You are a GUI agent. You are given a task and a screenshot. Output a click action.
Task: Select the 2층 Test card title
* * * * * * *
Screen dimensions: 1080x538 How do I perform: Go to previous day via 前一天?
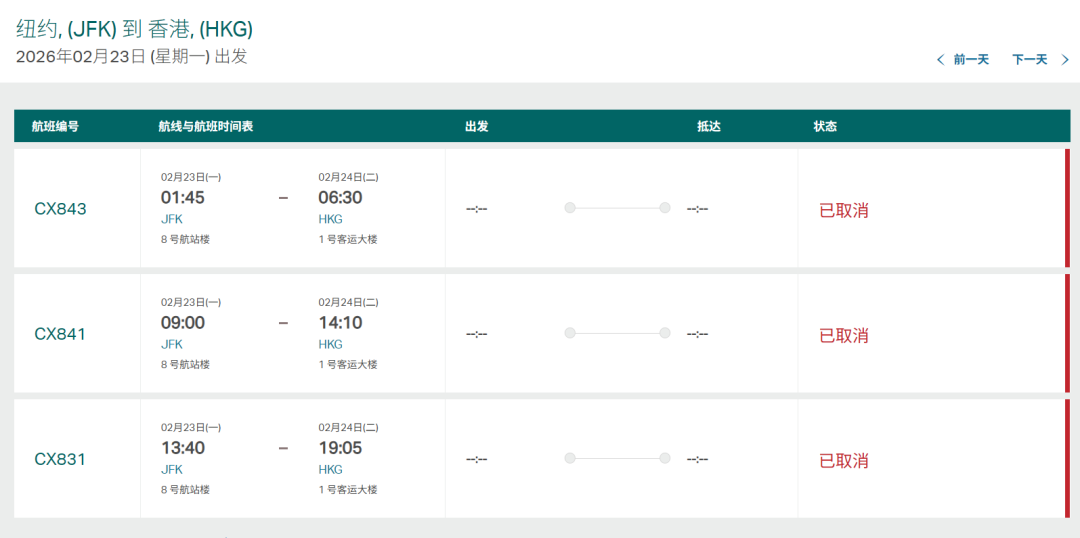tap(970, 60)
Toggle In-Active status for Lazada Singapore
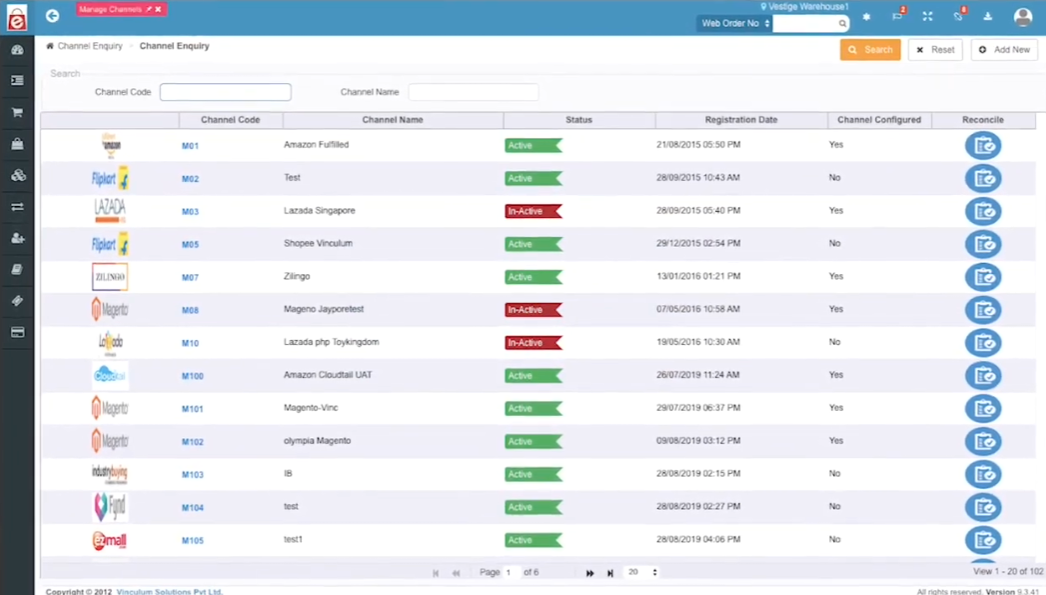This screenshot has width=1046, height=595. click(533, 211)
* * * * * * *
— Task description —
With the line holding "You are a GUI" as the first and the line holding "Task: Select the 2층 Test card title" as the last, please transcribe exactly the lines of the material above in that range and nothing else.

— Response to the exercise —
You are a GUI agent. You are given a task and a screenshot. Output a click action.
Task: Select the 2층 Test card title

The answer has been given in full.